I am not sure whether I have dealt with each of the points which hon. Members have raised. I am extremely anxious that there should be no misunderstanding about these matters at all. I hope that, so far as possible, we can go forward in common accord in this respect. We certainly want the Local Government Commissions to do a thorough job and to do it with no prejudice put into their minds by anything any of us may have said beforehand in Parliament. I know that, if the Bill reaches the Statute Book, the House would wish that the strongest possible Commissions should be set up, ones which will hold the balance absolutely fairly between boroughs great and small, between the county on the one hand and the smallest district or parish on the other That is definitely the desire of the Government, and I trust that we may go forward in that spirit.

Mr. David Jones (The Hartlepools)

# GIVEN REQUEST 1:
Answer these questions using the debate extract:
(a) What does the speaker want the Local Government Commissions to do?
(b) The strongest possible Commissions should hold the balance fairly between the county and what?
(c) Which constituency is given after the name Mr. David Jones?
# GIVEN REQUEST 2:
Repeat part of the debate extract word for word, starting at "I am not sure" and ending at "in that spirit.".
The lines after the debate extract are not needed for anything here.

# DATASET SECTION:

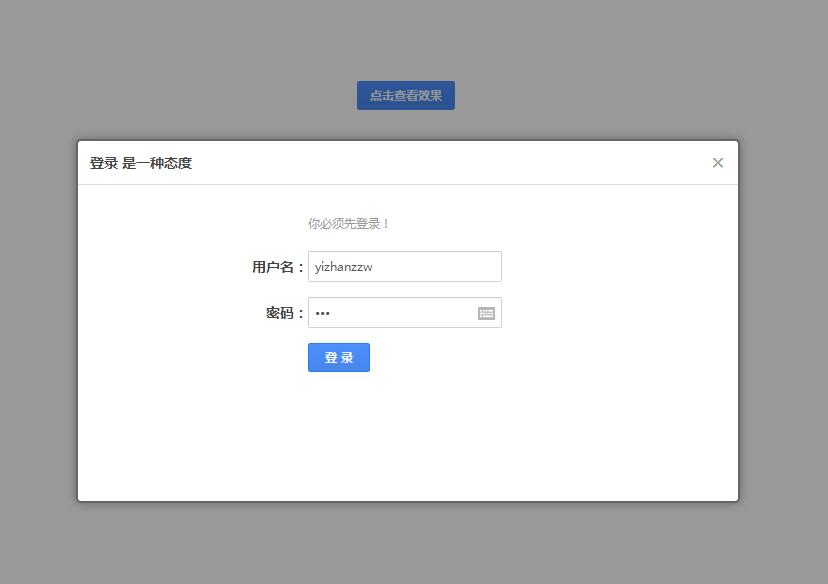Tap the submit button labeled 登 录

click(338, 357)

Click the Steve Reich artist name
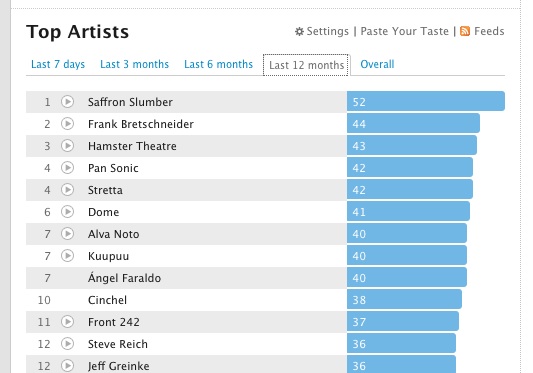118,344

# FULL ANSWER 1:
(a) Do a thorough job, with no prejudice put into their minds by anything said beforehand in Parliament.
(b) The smallest district or parish.
(c) The Hartlepools.

# FULL ANSWER 2:
I am not sure whether I have dealt with each of the points which hon. Members have raised. I am extremely anxious that there should be no misunderstanding about these matters at all. I hope that, so far as possible, we can go forward in common accord in this respect. We certainly want the Local Government Commissions to do a thorough job and to do it with no prejudice put into their minds by anything any of us may have said beforehand in Parliament. I know that, if the Bill reaches the Statute Book, the House would wish that the strongest possible Commissions should be set up, ones which will hold the balance absolutely fairly between boroughs great and small, between the county on the one hand and the smallest district or parish on the other That is definitely the desire of the Government, and I trust that we may go forward in that spirit.